Concerning statistically insignificant effects of age and sex, the results can be explained from the perspective of the used methodology. However, the effect of disgust sensitivity declining with age is well established and has been reported in many studies (for instance, Curtis et al., 2004; Fessler & Navarrete, 2005; Quigley et al., 1997). Age is also one of the main predictors of olfactory loss (Hummel, Futschik, Frasnelli, & Huttenbrink, 2003), which is directly linked to body odor sensitivity. However, our sample was rather young and did not include subjects older than 57 years. It is likely that the sample was too homogenous to observe age-related effects in body odor disgust sensitivity.

When it comes to participants’ sex, null results might seem even more surprising than in previous cases due to the large number of studies showing sex differences in disgust (Al-Shawaf, Lewis, Alley, & Buss, 2015; Al-Shawaf, Lewis, & Buss, 2018; Caseras et al., 2007; Haidt, McCauley, & Rozin, 1994; Montagne, Kessels, Frigerio, de Haan, & Perrett, 2005; Olatunji, Sawchuk, Arrindell, & Lohr, 2005b; Olatunji, Arrindell, & Lohr, 2005a; Tybur et al., 2009). However, the tool that was applied in the study (BODS) is exceptionally weak in terms of a disgust-sensitivity measuring method in differentiating between the two sexes (Liuzza et al., 2017). Although sex differences in disgust sensitivity might reach over Cohen’s d = 1.5, authors of the BODS questionnaire report a small effect of sex, d = .18.
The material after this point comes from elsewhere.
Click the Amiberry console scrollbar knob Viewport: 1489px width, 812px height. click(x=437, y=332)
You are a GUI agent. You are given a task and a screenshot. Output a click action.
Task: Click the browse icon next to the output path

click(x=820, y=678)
The limitations of the study should be mentioned. Firstly, in studies concerning variables such as disgust sensitivity and modality compensation, the “tails” of a population’s age should be included, namely children and the elderly, as those with the weakest immunology (Herz, 2012) or whose experience with modality impairment is especially small/great. The current study consisted of participants aged between 16 and 57 years and did not involve children or older people. Secondly, the study was based on self-reported data and should be supplemented with behavioral data in the future.
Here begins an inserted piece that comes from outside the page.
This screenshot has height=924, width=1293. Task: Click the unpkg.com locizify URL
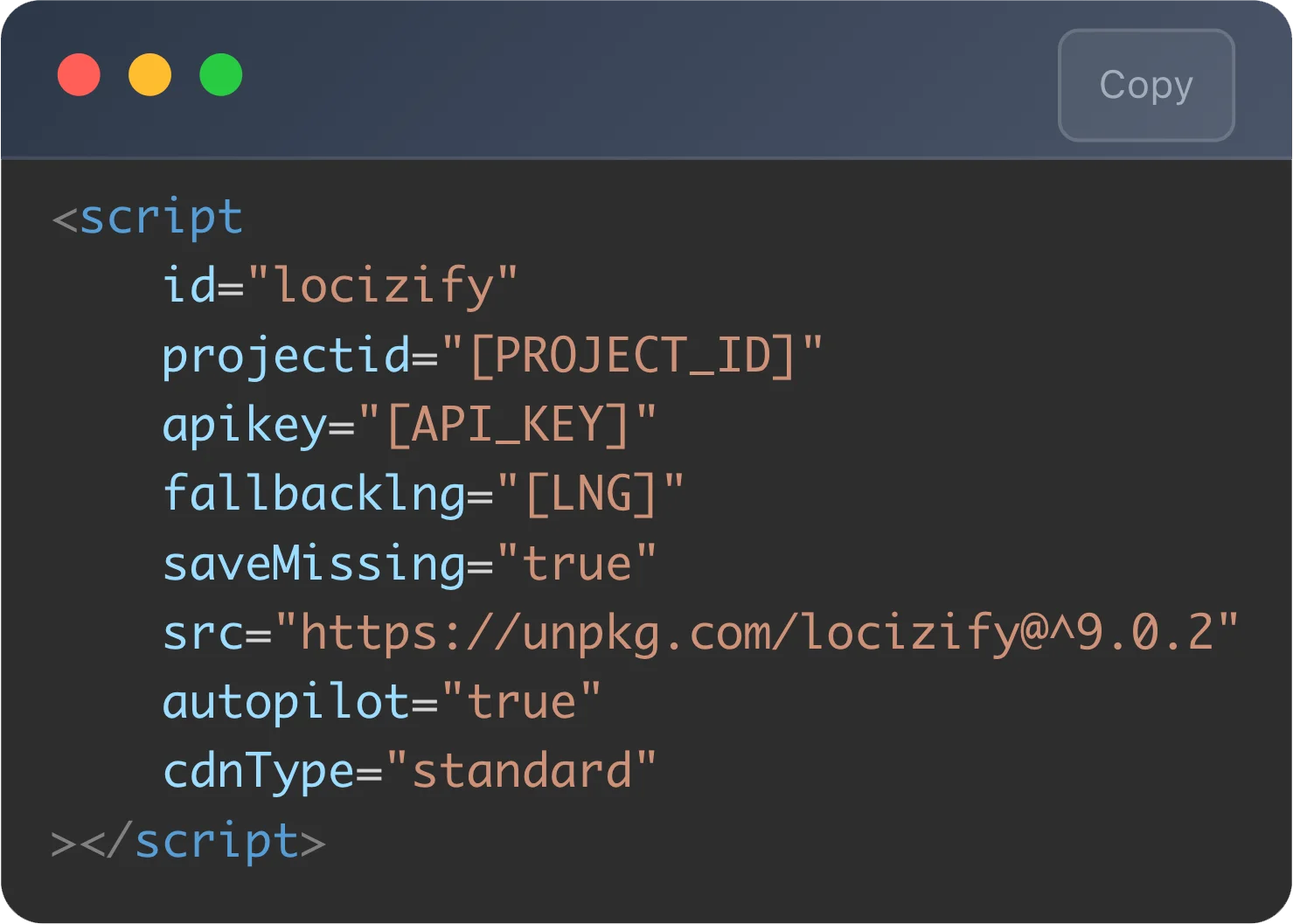pos(757,633)
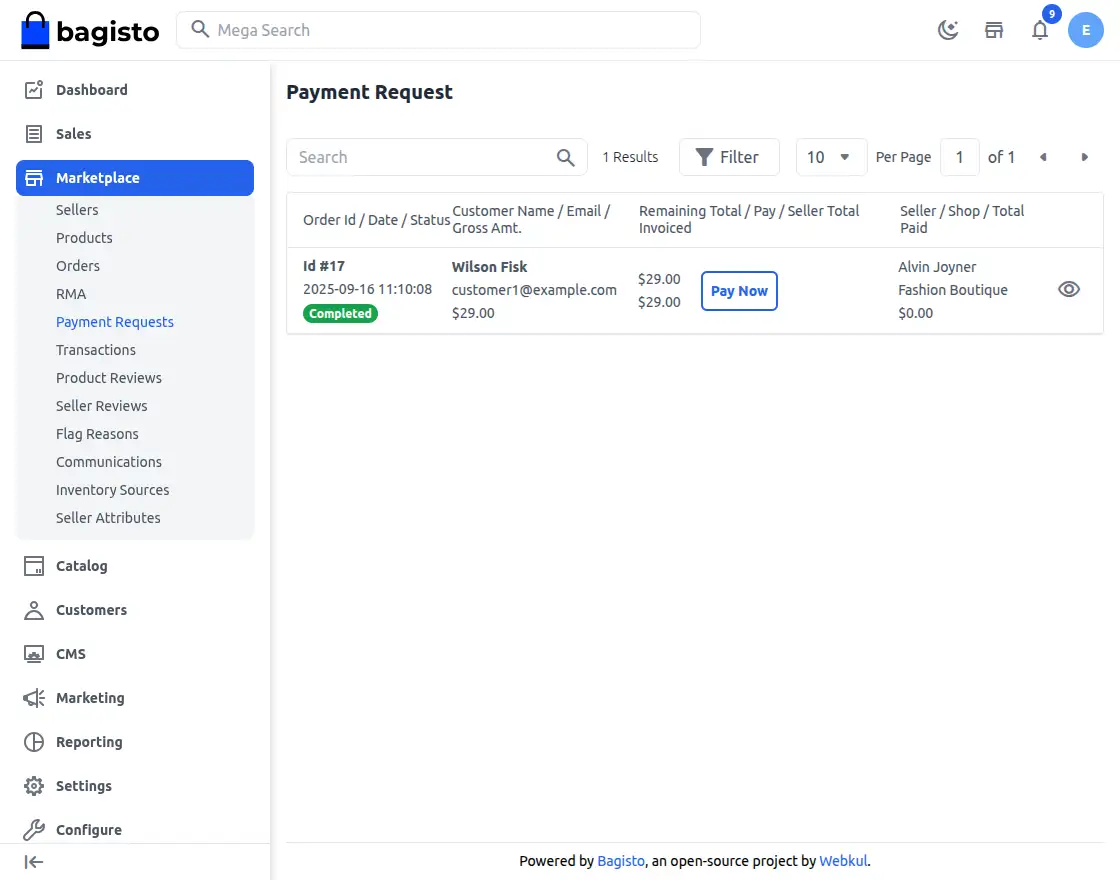
Task: Open Transactions from the Marketplace submenu
Action: 96,349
Notably, our study provides compelling evidence on the effects of sensory loss on body odor disgust sensitivity due to the sample size – to date, studies including deaf and blind participants were largely underpowered (eight participants in Cuevas et al. 2010; seven individuals in Jiang et al. 2016; ten blind people in Dormal et al. 2016; 11 deaf people in Petitto et al., 2000; or two deaf participants in Cox et al., 2002).

Funding details

This work was supported by the Polish National Science Centre (#2017/25/B/HS6/00561) and the Ministry of Science and Higher Education (#626/STYP/12/2017), both awarded to AO.